Section 501(c)(3) of the Code provides for the exemption from federal income tax organizations that are organized and operated exclusively for exempt purposes.

Treas. Reg. § 1.501(c)(3)-1(a)(1) provides that, in order to be exempt as an organization described in Section 501(c)(3), an organization must be both organized and operated exclusively for one or more exempt purposes. If an organization fails to meet either the organizational test or the operational test, it is not exempt.

Treas. Reg. § 1.501(c)(3)-1(c)(1) provides that an organization will be regarded as “operated exclusively” for one or more exempt purposes only if it engages primarily in activities which accomplish one or more exempt purposes specified in section 501(c)(3) of the Code. It is not operated for exempt purposes it more than an insubstantial part of its activities do not further an exempt purpose.

Treas. Reg. § 1.501(c)(3)-1(d)(1) states an organization may be exempt under section 501(c)(3) if it is organized and operated exclusively for one or more of the following purposes: religious, charitable, scientific, testing for public safety, literary, educational or prevention of cruelty to children or animals.

Treas. Reg. § 1.501(c)(3)-1(d)(2) provides that the term “charitable” is used in section 501(c)(3) in its generally accepted legal sense and includes relief of the poor and distressed or of the underprivileged; advancement of religion; advancement of education or science; erection or maintenance of public buildings, monuments, or works; lessening of the burdens of government; and promotion of social welfare.

Rev. Rul. 71-529, 1971-2 C.B. 234, held that an organization controlled by a group of exempt organizations and providing investment and management services for a charge substantially less than cost to that group qualifies for exemption under section 501(c)(3) of the Code.

In Rev. Rul. 72-369, 1972-2 C.B. 245, an organization was formed to provide managerial and consulting services for section 501(c)(3) organizations to improve the administration of their charitable programs. The organization enters into agreements with unrelated section 501(c)(3) organizations to furnish managerial and consulting services on a cost basis. The Service held that providing managerial and consulting services on a regular basis for a fee is a trade or business ordinarily carried on for profit and accordingly, was not exempt under section 501(c)(3) of the Code. Further the service stated that furnishing the services at cost lacks the donative element necessary to establish the activity as charitable. [Note also the implications to unrelated business income tax or UBIT.]

In Better Business Bureau of Washington, DC v. United States, 326 U.S. 279 (1945), the Supreme Court stated that the presence of a single non-exempt purpose, if substantial in nature, will destroy the exemption, regardless of the number or importance of truly exempt purposes.

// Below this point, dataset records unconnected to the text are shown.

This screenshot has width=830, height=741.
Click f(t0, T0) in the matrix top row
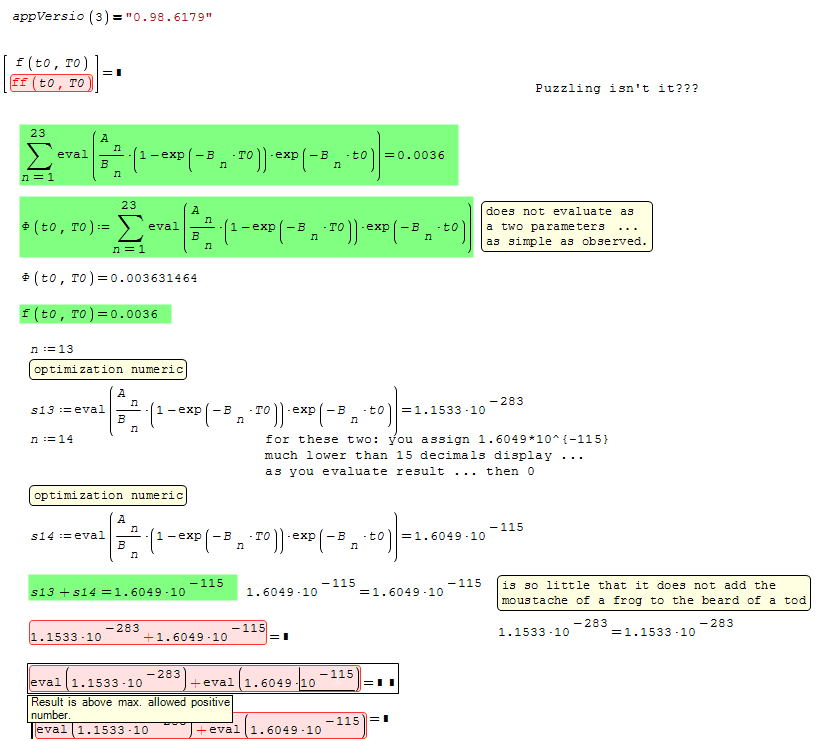51,64
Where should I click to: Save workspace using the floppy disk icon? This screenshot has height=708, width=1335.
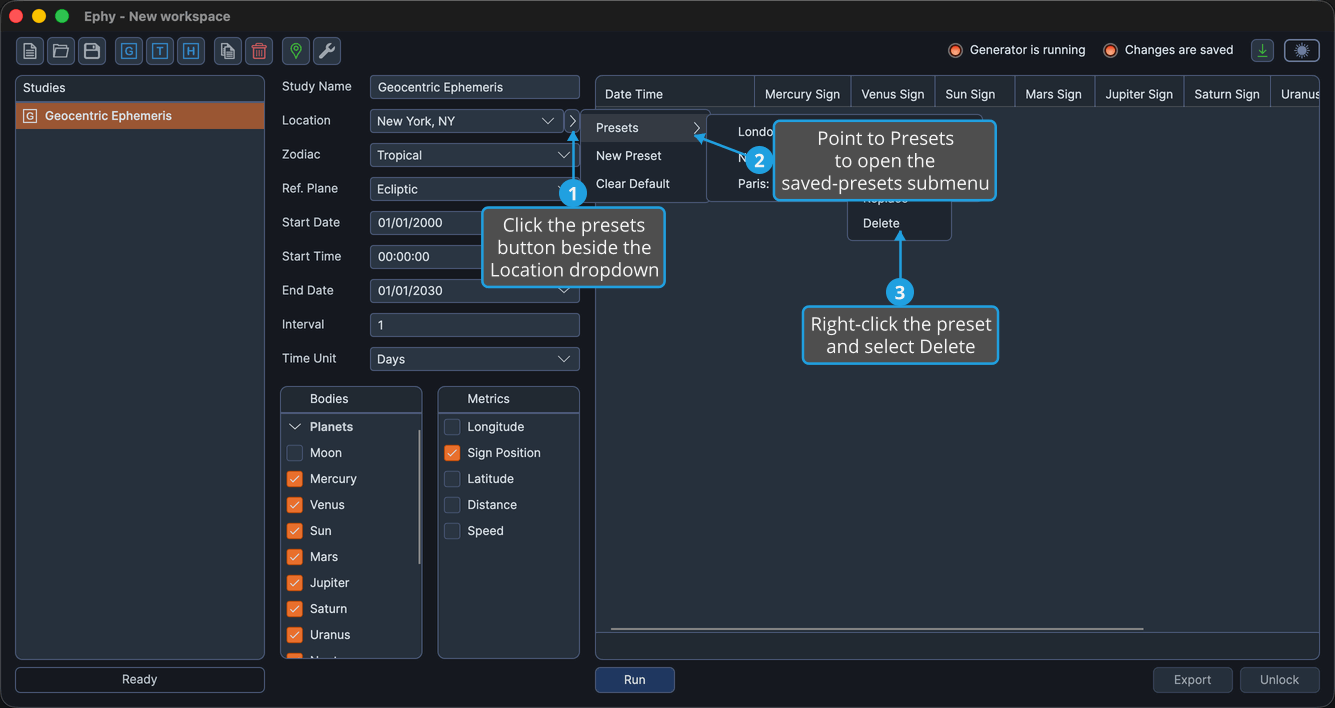[92, 51]
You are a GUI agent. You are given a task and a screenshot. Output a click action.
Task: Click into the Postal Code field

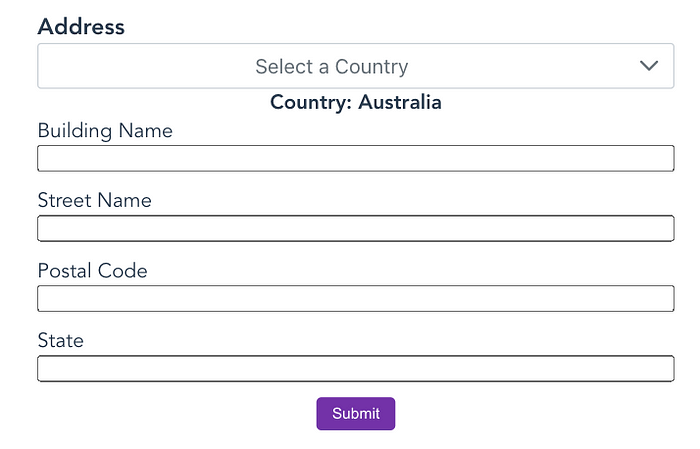[355, 299]
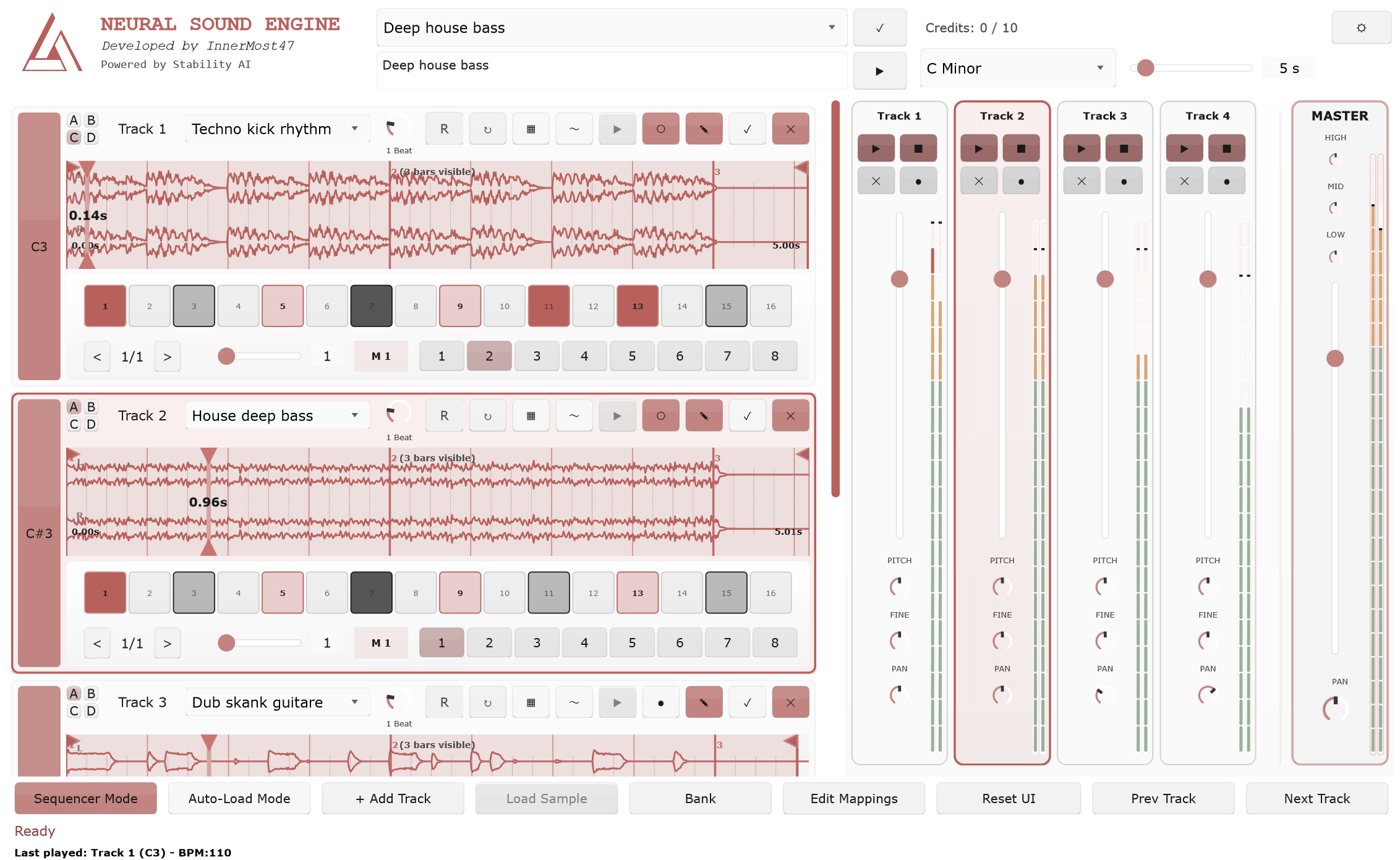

In B.S.W. Group, Inc. v. Commissioner, 70 T.C. 352 (1978), the court found that a corporation formed to provide consulting services did not satisfy the operational test under section 501(c)(3) of the Code because its activities constituted the conduct of a trade or business that is ordinarily carried on by commercial ventures organized for profit. Its primary purpose was not charitable, educational, or scientific, but rather commercial. In addition, the court found that the organization’s financing did not resemble that of the typical section 501(c)(3) organizations. It had not solicited, nor had it received, voluntary contributions from the public. Its only source of income was from fees from services, and those fees were set high enough to recoup all projected costs and to produce a profit. Moreover, it did not appear that the corporation ever planned to charge a fee less than “cost.” And finally, the corporation did not limit its clientele to organizations that were section 501(c)(3) exempt organizations.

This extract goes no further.